The model matrix defines the location, orientation and the relative size of a model (object, mesh) in the scene. The model matrix transforms the vertex positions of a single mesh to world space for a single specific positioning. There are different model matrices, one for each combination of a model (object) and a location of the object in the world space.
View space (Eye coordinates)
The view space is the local system which is defined by the point of view onto the scene.
The position of the view, the line of sight and the upwards direction of the view, define a coordinate system relative to the world coordinate system. The objects of a scene have to be drawn in relation to the view coordinate system, to be "seen" from the viewing position. The inverse matrix of the view coordinate system is named the view matrix. This matrix transforms from world coordinates to view coordinates.
In general world coordinates and view coordinates are Cartesian coordinates
The view coordinates system describes the direction and position from which the scene is looked at. The view matrix transforms from the world space to the view (eye) space.
If the coordinate system of the view space is a Right-handed system, where the X-axis points to the right and the Y-axis points up, then the Z-axis points out of the view (Note in a right hand system the Z-Axis is the cross product of the X-Axis and the Y-Axis).
Clip space coordinates are Homogeneous coordinates. In clip space the clipping of the scene is performed.
A point is in clip space if the x, y and z components are in the range defined by the inverted w component and the w component of the homogeneous coordinates of the point:
-w <= x, y, z <= w.
The projection matrix describes the mapping from 3D points of a scene, to 2D points of the viewport. The projection matrix transforms from view space to the clip space. The coordinates in the clip space are transformed to the normalized device coordinates (NDC) in the range (-1, -1, -1) to (1, 1, 1) by dividing with the w component of the clip coordinates.
At orthographic projection, this area (volume) is defined by 6 distances (left, right, bottom, top, near and far) to the viewer's position.
If the left, bottom and near distance are negative and the right, top and far distance are positive (as in normalized device space), this can be imagined as box around the viewer.
All the objects (meshes) which are in the space (volume) are "visible" on the viewport. All the objects (meshes) which are out (or partly out) of this space are clipped at the borders of the volume.

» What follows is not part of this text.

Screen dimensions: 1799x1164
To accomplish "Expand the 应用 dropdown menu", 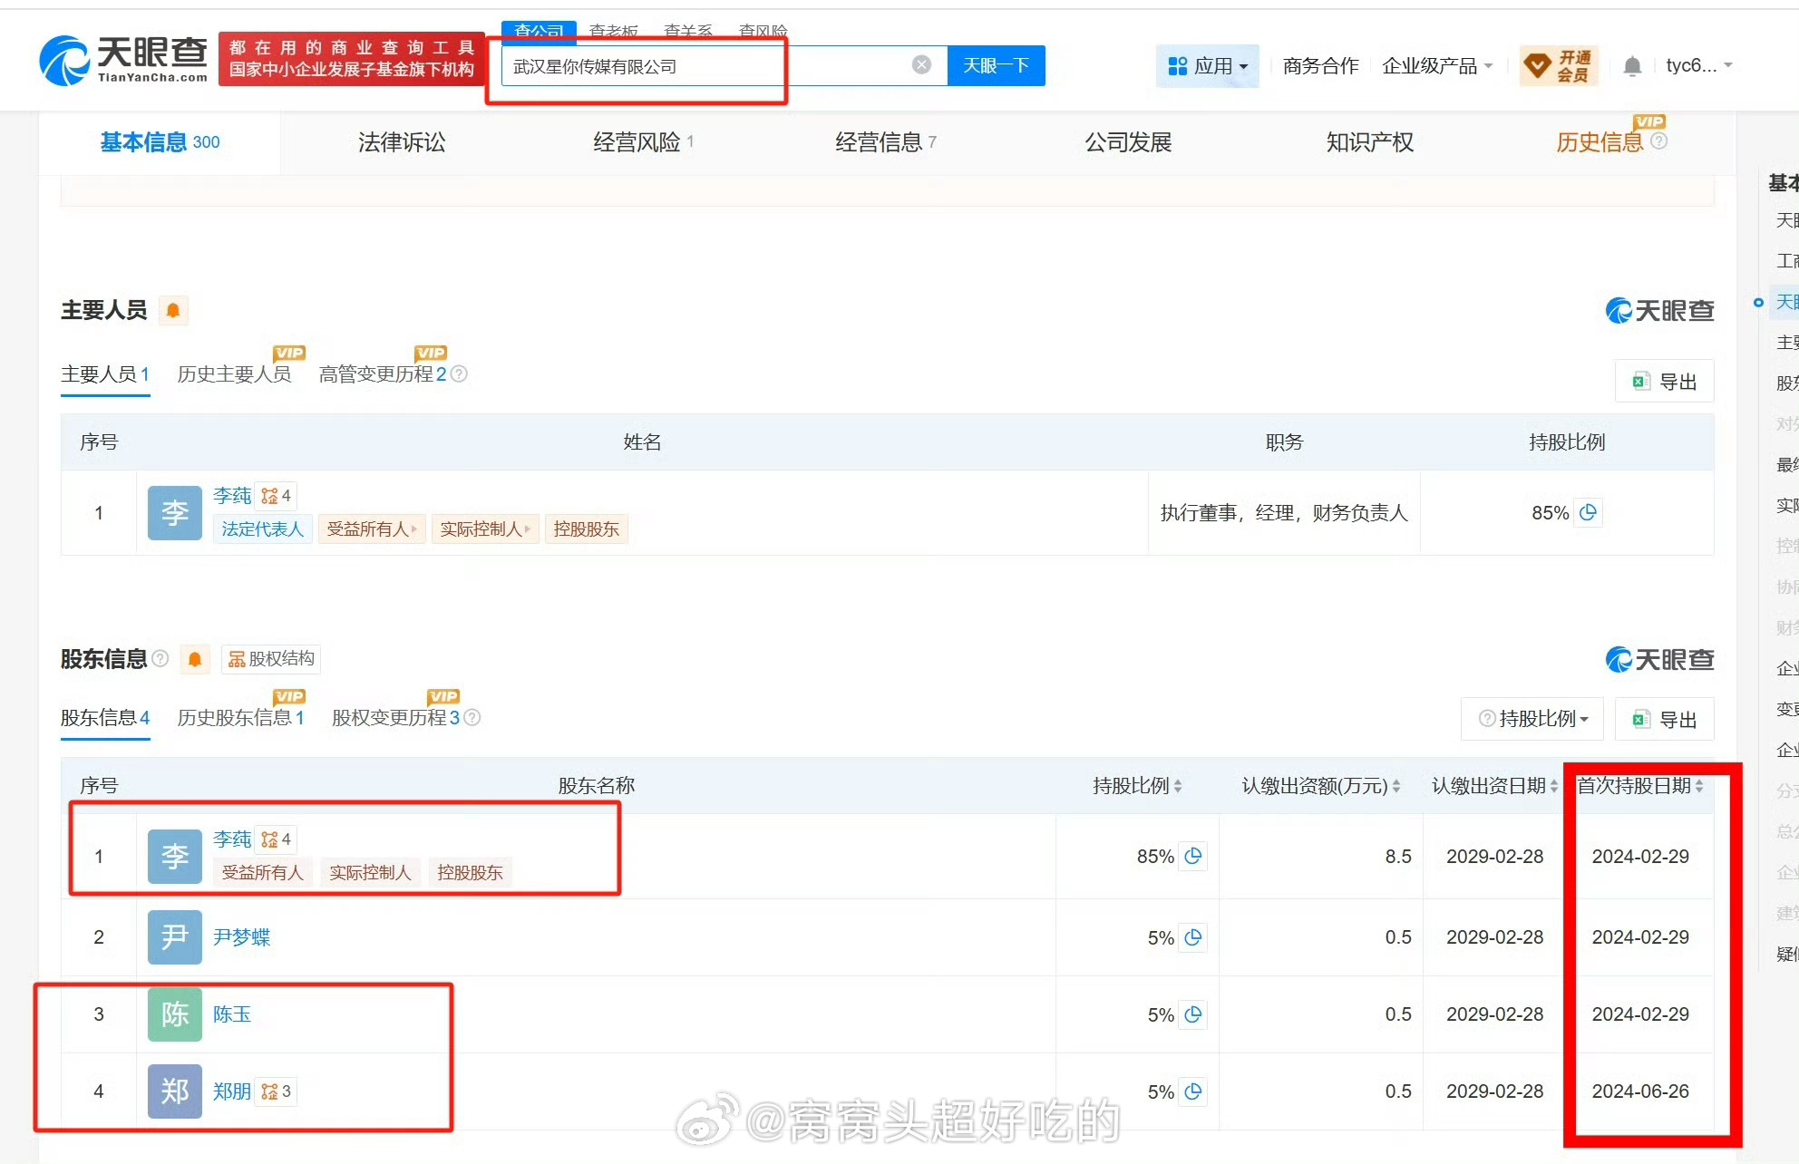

This means at orthographic projection, the objects "behind" the viewer are possibly "visible". This may seem unnatural, but this is how orthographic projection works.
At perspective projection the viewing volume is a frustum (a truncated pyramid), where the top of the pyramid is the viewing position.
The direction of view (line of sight) and the near and the far distance define the planes which truncated the pyramid to a frustum (the direction of view is the normal vector of this planes).
The left, right, bottom, top distance define the distance from the intersection of the line of sight and the near plane, with the side faces of the frustum (on the near plane).
This causes that the scene looks like, as it would be seen from of a pinhole camera.
One of the most common mistakes, when an object is not visible on the viewport (screen is all "black"), is that the mesh is not within the view volume which is defined by the projection and view matrix.
Normalized device coordinates
The normalized device space is a cube, with right, bottom, front of (-1, -1, -1) and a left, top, back of (1, 1, 1).
The normalized device coordinates are the clip space coordinates divide by the w component of the clip coordinates. This is called Perspective divide
Window coordinates (Screen coordinates)
The window coordinates are the coordinates of the viewport rectangle. The window coordinates are decisive for the rasterization process.
The normalized device coordinates are linearly mapped to the viewport rectangle (Window Coordinates / Screen Coordinates) and to the depth for the depth buffer.
The viewport rectangle is defined by glViewport. The depth range is set by glDepthRange and is by default [0, 1].